Re: [PATCH 14/19] KVM: x86: Honor architectural behavior for aliased 8-bit APIC IDs

From: Maxim Levitsky
Date: Wed Aug 31 2022 - 09:37:44 EST


On Wed, 2022-08-31 at 00:35 +0000, Sean Christopherson wrote:
> Apply KVM's hotplug hack if and only if userspace has enabled 32-bit IDs
> for x2APIC. If 32-bit IDs are not enabled, disable the optimized map to
> honor x86 architectural behavior if multiple vCPUs shared a physical APIC
> ID. As called out in the changelog that added the hack, all CPUs whose
> (possibly truncated) APIC ID matches the target are supposed to receive
> the IPI.
>
> KVM intentionally differs from real hardware, because real hardware
> (Knights Landing) does just "x2apic_id & 0xff" to decide whether to
> accept the interrupt in xAPIC mode and it can deliver one interrupt to
> more than one physical destination, e.g. 0x123 to 0x123 and 0x23.
>
> Applying the hack even when x2APIC is not fully enabled means KVM doesn't
> correctly handle scenarios where the guest has aliased xAPIC IDs across
> multiple vCPUs, as only the vCPU with the lowest vCPU ID will receive any
> interrupts. It's extremely unlikely any real world guest aliase APIC IDs,
> or even modifies APIC IDs, but KVM's behavior is arbitrary, e.g. the
> lowest vCPU ID "wins" regardless of which vCPU is "aliasing" and which
> vCPU is "normal".
>
> Furthermore, the hack is _not_ guaranteed to work! The hack works if and
> only if the optimized APIC map is successfully allocated. If the map
> allocation fails (unlikely), KVM will fall back to its unoptimized
> behavior, which _does_ honor the architectural behavior.
>
> Pivot on 32-bit x2APIC IDs being enabled as that is required to take
> advantage of the hotplug hack (see kvm_apic_state_fixup()), i.e. won't
> break existing setups unless they are way, way off in the weeds.
>
> And an entry in KVM's errata to document the hack. Alternatively, KVM
> could provide an actual x2APIC quirk and document the hack that way, but
> there's unlikely to ever be a use case for disabling the quirk. Go the
> errata route to avoid having to validate a quirk no one cares about.
>
> Fixes: 5bd5db385b3e ("KVM: x86: allow hotplug of VCPU with APIC ID over 0xff")

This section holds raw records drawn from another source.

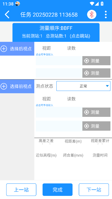Tap station banner to jump stations
The width and height of the screenshot is (112, 199).
point(56,32)
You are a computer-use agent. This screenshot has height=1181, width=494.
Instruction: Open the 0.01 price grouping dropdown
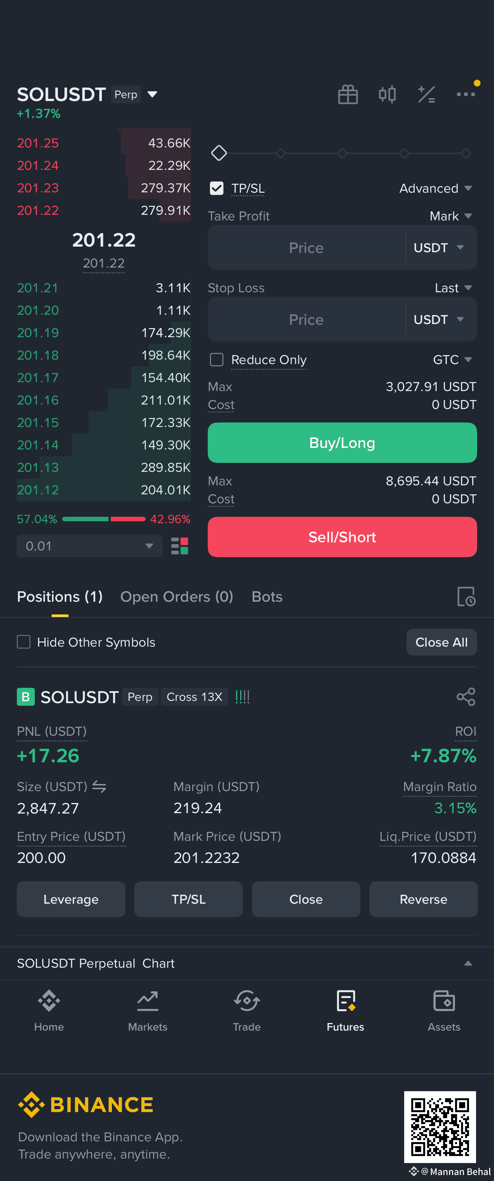(90, 546)
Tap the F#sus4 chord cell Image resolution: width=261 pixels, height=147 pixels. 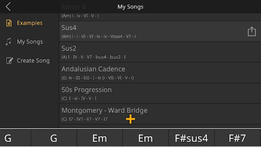pos(191,138)
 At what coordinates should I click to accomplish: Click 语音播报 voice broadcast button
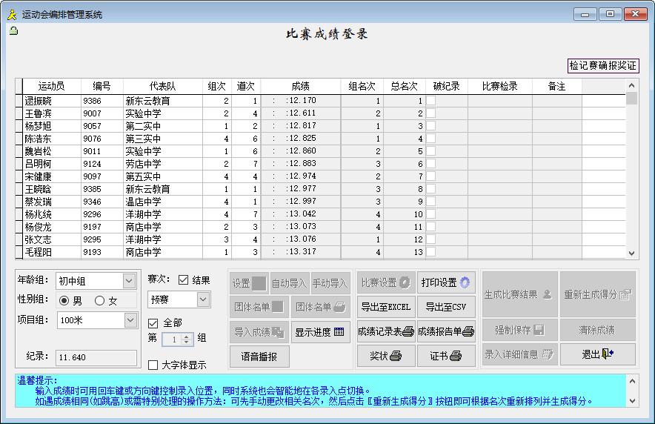click(x=259, y=357)
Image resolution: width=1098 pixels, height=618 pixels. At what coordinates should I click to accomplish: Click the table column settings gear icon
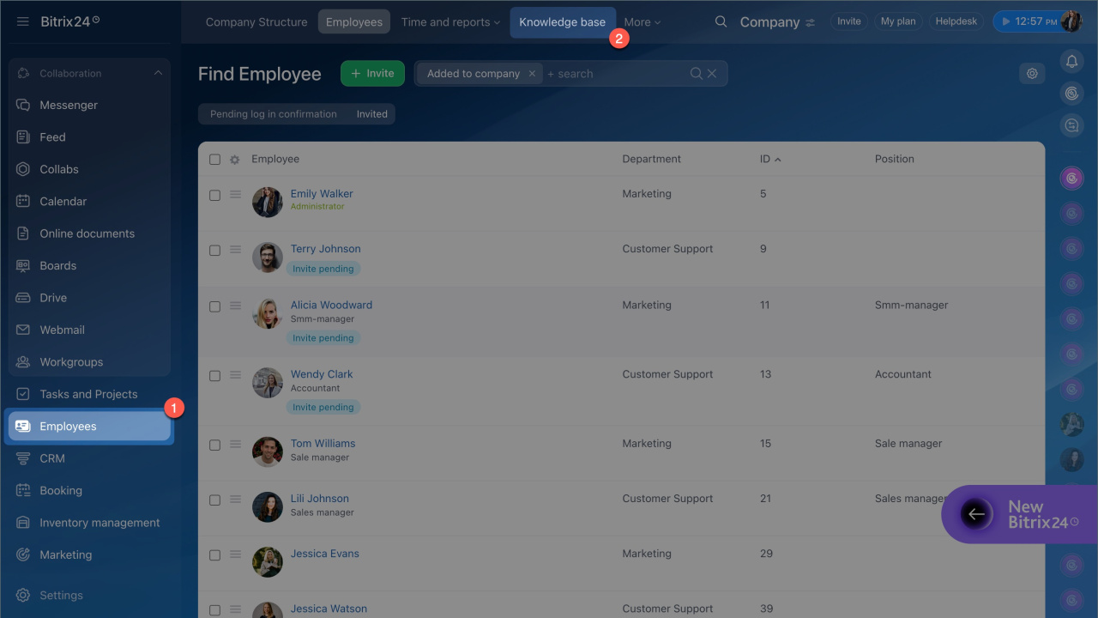click(234, 160)
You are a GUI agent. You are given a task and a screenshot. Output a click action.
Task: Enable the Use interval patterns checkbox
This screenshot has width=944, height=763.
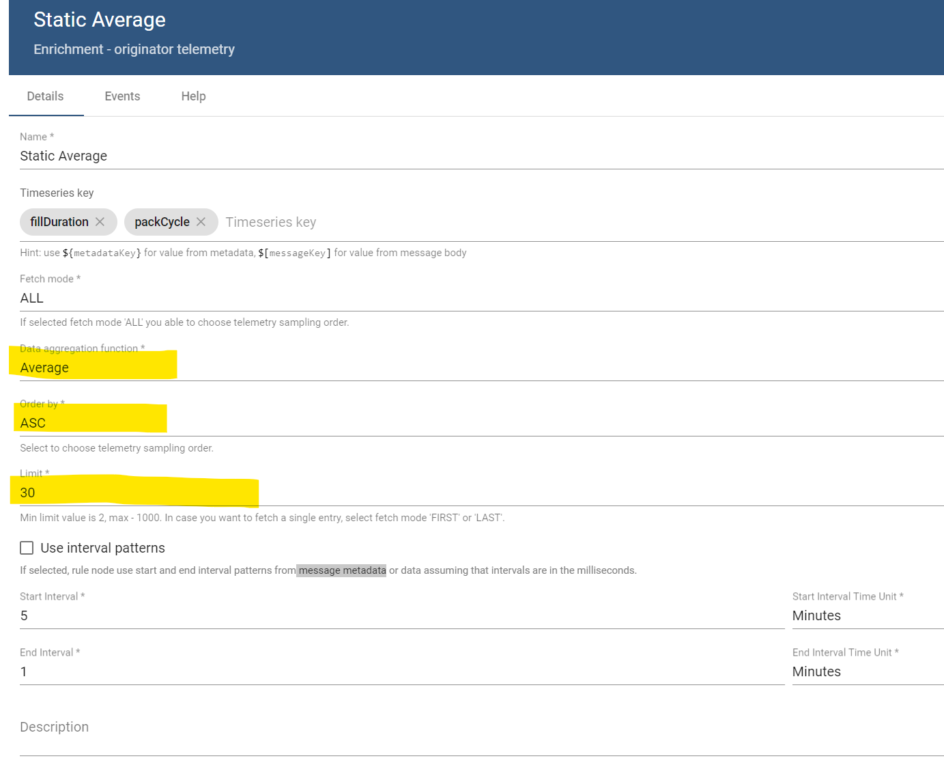pyautogui.click(x=27, y=547)
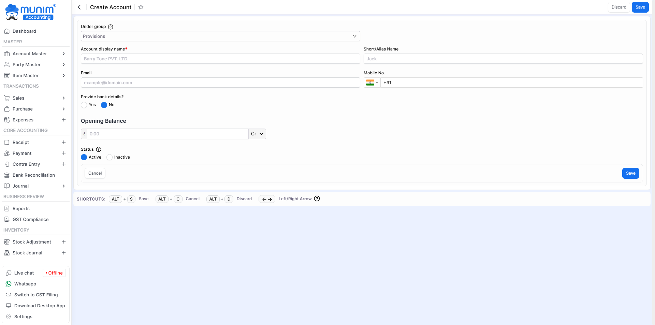The image size is (655, 325).
Task: Click the plus icon next to Receipt
Action: point(63,142)
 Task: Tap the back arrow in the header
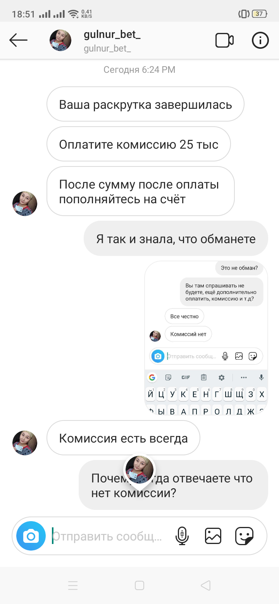[18, 40]
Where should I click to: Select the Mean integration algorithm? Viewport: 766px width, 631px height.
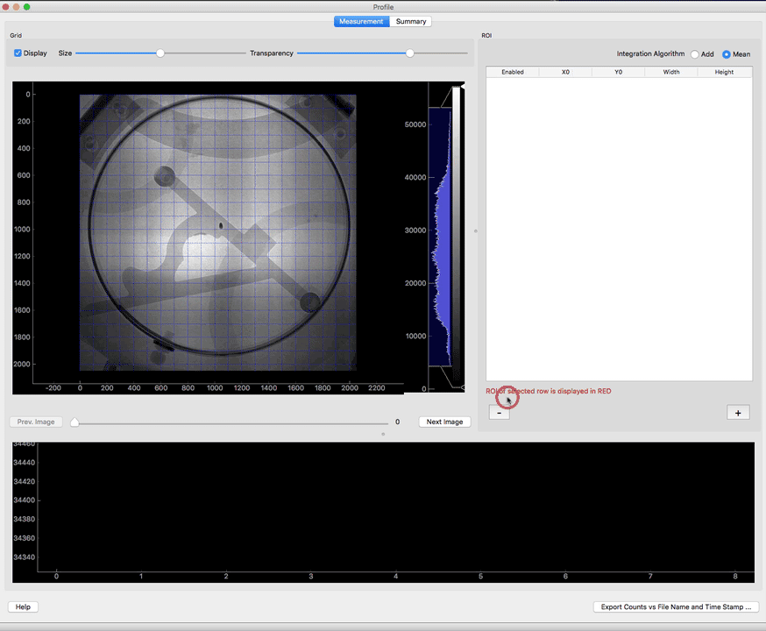tap(727, 54)
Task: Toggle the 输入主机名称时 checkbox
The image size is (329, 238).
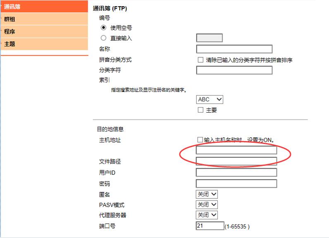Action: pyautogui.click(x=200, y=140)
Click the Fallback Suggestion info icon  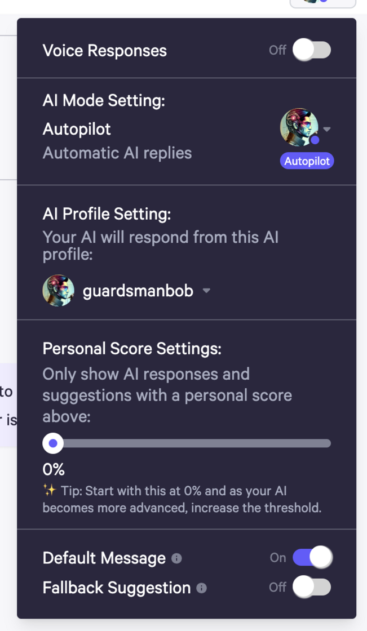click(201, 588)
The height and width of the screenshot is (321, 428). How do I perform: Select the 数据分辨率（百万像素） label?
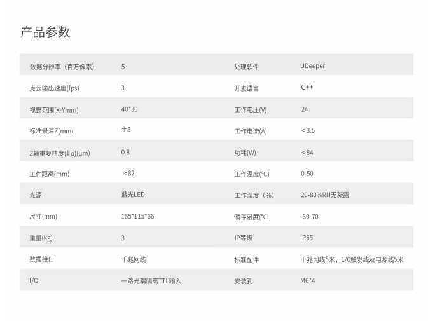click(62, 67)
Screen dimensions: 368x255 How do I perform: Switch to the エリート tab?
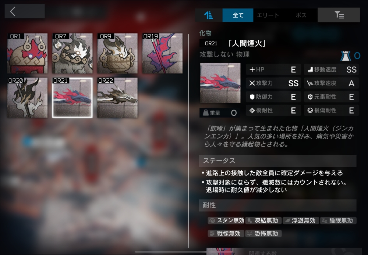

> Signed-off-by: Sean Christopherson <seanjc@xxxxxxxxxx>
> ---
> Documentation/virt/kvm/x86/errata.rst | 11 ++++++
> arch/x86/kvm/lapic.c | 50 ++++++++++++++++++++++-----
> 2 files changed, 52 insertions(+), 9 deletions(-)
>
> diff --git a/Documentation/virt/kvm/x86/errata.rst b/Documentation/virt/kvm/x86/errata.rst
> index 410e0aa63493..49a05f24747b 100644
> --- a/Documentation/virt/kvm/x86/errata.rst
> +++ b/Documentation/virt/kvm/x86/errata.rst
> @@ -37,3 +37,14 @@ Nested virtualization features
> ------------------------------
>
> TBD
> +
> +x2APIC
> +------
> +When KVM_X2APIC_API_USE_32BIT_IDS is enabled, KVM activates a hack/quirk that
> +allows sending events to a single vCPU using its x2APIC ID even if the target
> +vCPU has legacy xAPIC enabled, e.g. to bring up hotplugged vCPUs via INIT-SIPI
> +on VMs with > 255 vCPUs. A side effect of the quirk is that, if multiple vCPUs
> +have the same physical APIC ID, KVM will deliver events targeting that APIC ID
> +only to the vCPU with the lowest vCPU ID. If KVM_X2APIC_API_USE_32BIT_IDS is
> +not enabled, KVM follows x86 architecture when processing interrupts (all vCPUs
> +matching the target APIC ID receive the interrupt).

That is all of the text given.